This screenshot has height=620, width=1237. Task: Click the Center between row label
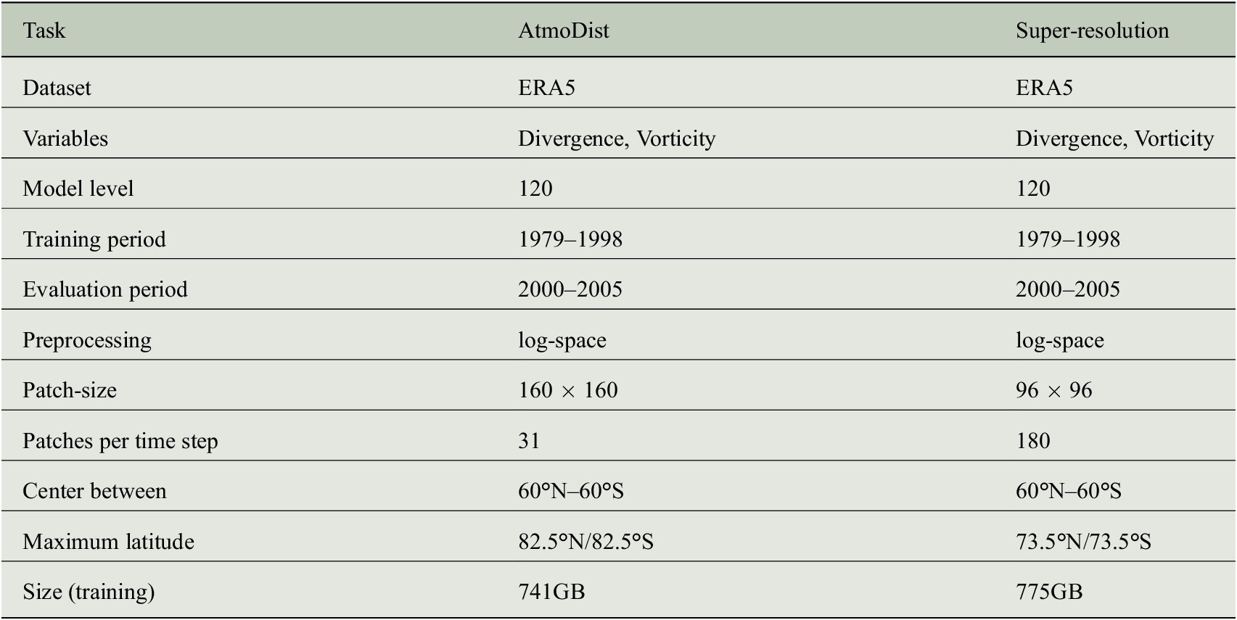pos(94,491)
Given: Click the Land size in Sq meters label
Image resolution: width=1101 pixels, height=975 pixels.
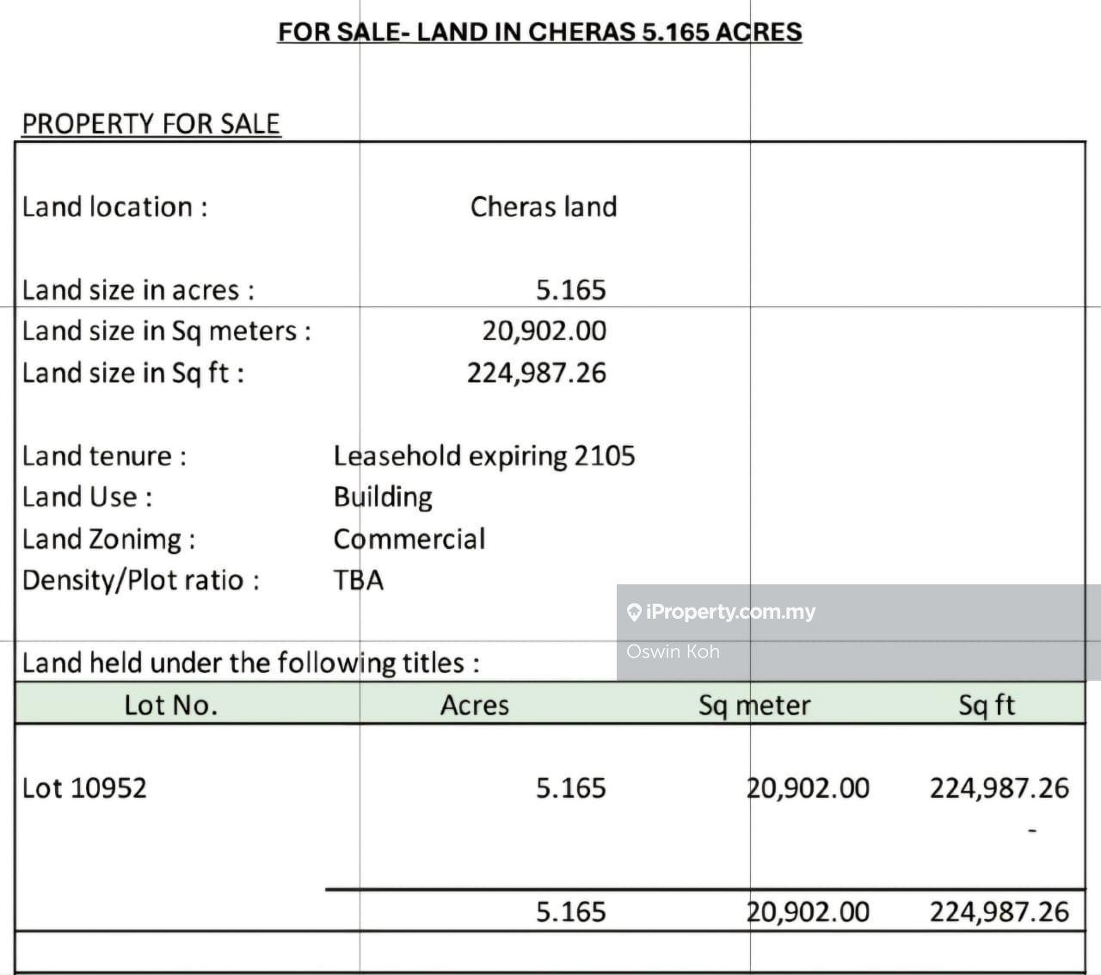Looking at the screenshot, I should pyautogui.click(x=167, y=331).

> [WHAT IS REQUIRED]:
Copy the text lines of all the entries above verbatim, leaving out the pictures.

> [THE SOLUTION]:
This screenshot has height=620, width=1237. Task: Click the Center between row label
pos(94,491)
Given: Click the Land size in Sq meters label
Image resolution: width=1101 pixels, height=975 pixels.
Looking at the screenshot, I should pyautogui.click(x=167, y=331).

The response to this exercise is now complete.